Sambung tulisan tentang pandangan Prof. Al-Attas mengenai bahasa Arab, mulai dari sesudah kalimat terakhirnya.

Tulisan yang Ditampilkan:
_ _ _ _ _

“… kita harus insaf bahawa bahasa Arab yang merupakan bahasa Al-Qur’ān al-Karīm itu sesungguhnya tiada menempuh perubahan dalam faham-faham peristilahan-dasarnya seperti yang ditempuh oleh lain-lain bahasa.” (Prof. Dr. SMN al-Attas)
Oleh: Qosim Nurseha Dzulhadi
Hidayatullah.com | PROF SMN al-Attas merupakan salah seorang intelektual Muslim dunia ternama yang fokus kepada masalah bahasa. Karena bahasa, menurutnya, erat kaitannya dengan kebudayaan dan peradaban suatu bangsa. (Lihat, Prof. Dr. SMN al-Attas, Risalah untuk Kaum Muslimin (Kuala Lumpur: ISTAC, 2001), 99).
Sebagai seorang pemikir Muslim, beliau menyadari benar posisi bahasa Arab dalam ajaran Islām. Sehingga beliau memiliki perhatian khusus kepada bahasa Arab. Dan, agaknya, Prof. Al-Attas adalah pemikir Muslim yang memiliki kesadaran hebat tentang ini. Sampai-sampai murid utama beliau, Prof. Dr. Wan menegaskan:
“It is a deplorable fact that al-Attas is singular among contemporary Muslim thinkers to be aware of the fundamental importance of language as a religious, cultural and civilizational tool and vehicle.” (Lihat, Prof. Dr. Wan Mohd Nor Wan Daud, The Educational Philosophy and Practice of Syed Muhammad Naquib Al-Attas: An Exposition of the Original Concept of Islamization (Kuala Lumpur: ISTAC, 1998), 265).
Tentu sangat menarik melihat perhatian dan kesadaran Prof. Al-Attas terhadap bahasa Arab ini. Maka, dalam tulisan sederhana ini penulis mencoba mengulas sedikit tentang pandangan Prof. Al-Attas mengenai ‘keunikan’ atau –dapat disebut dengan –karakteristik mendasar dan utama dari bahasa Arab ini.

_ _ _ _ _

Bahan:
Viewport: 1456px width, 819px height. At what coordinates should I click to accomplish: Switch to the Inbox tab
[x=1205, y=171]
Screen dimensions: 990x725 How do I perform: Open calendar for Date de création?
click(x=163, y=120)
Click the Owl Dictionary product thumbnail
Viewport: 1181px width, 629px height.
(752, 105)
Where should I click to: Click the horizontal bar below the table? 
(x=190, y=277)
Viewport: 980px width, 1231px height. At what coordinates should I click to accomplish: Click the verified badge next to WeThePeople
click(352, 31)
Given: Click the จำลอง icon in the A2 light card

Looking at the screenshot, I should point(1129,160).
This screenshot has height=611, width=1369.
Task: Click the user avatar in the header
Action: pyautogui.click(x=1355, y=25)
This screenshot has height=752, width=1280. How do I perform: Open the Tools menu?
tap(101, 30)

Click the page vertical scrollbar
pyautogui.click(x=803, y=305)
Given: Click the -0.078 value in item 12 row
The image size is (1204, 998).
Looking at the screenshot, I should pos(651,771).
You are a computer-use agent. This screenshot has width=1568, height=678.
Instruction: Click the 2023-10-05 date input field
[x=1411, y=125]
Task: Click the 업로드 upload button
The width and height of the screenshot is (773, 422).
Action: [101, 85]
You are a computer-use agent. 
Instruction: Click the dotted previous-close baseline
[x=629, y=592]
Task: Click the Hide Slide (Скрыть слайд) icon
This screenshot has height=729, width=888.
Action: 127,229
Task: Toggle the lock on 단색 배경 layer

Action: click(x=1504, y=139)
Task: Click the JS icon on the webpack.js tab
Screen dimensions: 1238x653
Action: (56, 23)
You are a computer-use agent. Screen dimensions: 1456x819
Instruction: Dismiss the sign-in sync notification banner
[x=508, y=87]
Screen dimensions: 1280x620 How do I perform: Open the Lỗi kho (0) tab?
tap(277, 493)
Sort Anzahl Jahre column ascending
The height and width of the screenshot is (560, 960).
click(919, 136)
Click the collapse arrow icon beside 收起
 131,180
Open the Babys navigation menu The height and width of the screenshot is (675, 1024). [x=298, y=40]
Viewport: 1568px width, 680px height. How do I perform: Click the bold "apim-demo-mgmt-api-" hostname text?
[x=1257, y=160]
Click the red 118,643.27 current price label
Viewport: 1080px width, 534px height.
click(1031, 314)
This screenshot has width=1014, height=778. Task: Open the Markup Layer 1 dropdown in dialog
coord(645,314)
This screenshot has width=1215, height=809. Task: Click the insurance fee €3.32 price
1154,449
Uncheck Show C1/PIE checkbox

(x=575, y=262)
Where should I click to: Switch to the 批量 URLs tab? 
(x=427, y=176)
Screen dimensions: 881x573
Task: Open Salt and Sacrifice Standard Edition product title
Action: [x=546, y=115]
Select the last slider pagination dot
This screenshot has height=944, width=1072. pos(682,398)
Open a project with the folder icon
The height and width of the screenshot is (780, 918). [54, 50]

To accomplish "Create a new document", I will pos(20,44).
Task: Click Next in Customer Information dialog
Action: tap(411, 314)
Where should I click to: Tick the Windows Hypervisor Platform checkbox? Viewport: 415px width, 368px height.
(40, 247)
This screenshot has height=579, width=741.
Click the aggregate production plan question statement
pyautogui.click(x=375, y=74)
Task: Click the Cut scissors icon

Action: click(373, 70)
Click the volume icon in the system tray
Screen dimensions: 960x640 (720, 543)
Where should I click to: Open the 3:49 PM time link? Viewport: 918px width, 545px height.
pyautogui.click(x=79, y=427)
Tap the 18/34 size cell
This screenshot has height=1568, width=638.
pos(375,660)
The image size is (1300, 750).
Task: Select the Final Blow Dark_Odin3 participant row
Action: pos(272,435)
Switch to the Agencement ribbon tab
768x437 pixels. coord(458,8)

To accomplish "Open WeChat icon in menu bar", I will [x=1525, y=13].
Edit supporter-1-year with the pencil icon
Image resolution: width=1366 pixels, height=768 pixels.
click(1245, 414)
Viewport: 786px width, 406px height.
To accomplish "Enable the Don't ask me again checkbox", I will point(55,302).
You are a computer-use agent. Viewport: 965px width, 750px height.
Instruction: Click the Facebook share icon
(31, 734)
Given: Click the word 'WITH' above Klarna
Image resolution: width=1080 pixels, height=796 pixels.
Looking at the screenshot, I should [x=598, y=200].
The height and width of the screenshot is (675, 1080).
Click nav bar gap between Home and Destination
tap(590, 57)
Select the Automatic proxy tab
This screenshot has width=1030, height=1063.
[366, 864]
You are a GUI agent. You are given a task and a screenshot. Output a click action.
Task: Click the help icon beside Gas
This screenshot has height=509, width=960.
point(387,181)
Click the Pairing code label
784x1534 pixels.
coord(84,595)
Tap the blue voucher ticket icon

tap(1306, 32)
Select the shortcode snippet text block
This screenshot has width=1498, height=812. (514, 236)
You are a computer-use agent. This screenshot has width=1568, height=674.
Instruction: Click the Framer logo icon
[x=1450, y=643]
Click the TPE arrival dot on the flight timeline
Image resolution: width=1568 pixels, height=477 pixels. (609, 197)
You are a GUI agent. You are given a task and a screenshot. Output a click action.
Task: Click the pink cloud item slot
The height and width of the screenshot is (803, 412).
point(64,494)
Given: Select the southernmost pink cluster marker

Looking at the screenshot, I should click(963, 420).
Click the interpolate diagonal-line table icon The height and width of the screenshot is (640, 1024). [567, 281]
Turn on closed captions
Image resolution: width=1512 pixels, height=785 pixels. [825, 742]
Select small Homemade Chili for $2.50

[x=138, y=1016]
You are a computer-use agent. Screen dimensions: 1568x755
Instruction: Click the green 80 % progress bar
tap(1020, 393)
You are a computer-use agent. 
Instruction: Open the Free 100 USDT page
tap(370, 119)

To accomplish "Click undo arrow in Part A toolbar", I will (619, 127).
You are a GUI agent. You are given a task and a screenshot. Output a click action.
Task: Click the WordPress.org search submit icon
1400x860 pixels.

_ _ _ _ _

Hasil di Bawah:
Bahasa Wahyu
Dalam Risalah untuk Kaum Muslimin, Prof. Al-Attas menyatakan bahwa bahasa Arab, yang merupakan bahasa Al-Qur’ān al-Karīm tidak pernah mengalami perubahan, seperti yang terjadi pada bahasa-bahasa yang lain. (Prof. Dr. SMN al-Attas, Risalah untuk Kaum Muslimin, 101-102).
Bahasa Arab, tidak mengalami perubahan, karena sudah mencapai taraf tertinggi di kalangan bahasa-bahasa bangsa insani sejak sebelum terbitnya Islām. Hal ini karena bahasa Arab telah mengalami pembaharuan dimana keluhurannya menjadi semakin sempurna karena menjadi bahasa Tanzil. (Prof. Dr. SMN al-Attas, Risalah untuk Kaum Muslimin, 102).
Dengan melihat pernyataan Prof. Al-Attas di atas dapat dipahami bahwa bahasa Arab yang menjadi bahasa Al-Qur’ān maknanya Allah telah memilihnya –dari sekian banyak bahasa yang merupakan salah satu tanda kekuasaan Allah, Qs. — menjadi bahasa Tanzil atau Wahyu-Nya. Karena posisinya menjadi bahasa Tanzil (Wahyu) ini maka faham-faham peristilahannya yang ada di dalamnya suci dari perubahan apapun. (Prof. Dr. SMN al-Attas, Risalah untuk Kaum Muslimin, 102). Karena bahasa Arab di sini tidak merujuk kepada bahasa Arab Jahiliah; atau bahasa yang berasal dari penggunaan dan perkembangannya oleh bangsa Arab, akan tetapi bahasa Arab yang baharu, yang telah diperislamkan oleh Tanzil dan yang terus terpelihara oleh Al-Qur’anu’l-Karīm, baik dari sisi makna maupun dari segi lafaznya. (Prof. Dr. SMN al-Attas, Risalah untuk Kaum Muslimin, 102).
Dari sana dapat ditangkap bahwa pandangan Prof. Al-Attas sejalan dengan pandangan para ulama mulia dan terhormat. Bahwa Al-Qur’an itu adalah Wahyu, dimana lafadz dan maknanya berasal dari Allah Subhānahu wa Ta‘ālā.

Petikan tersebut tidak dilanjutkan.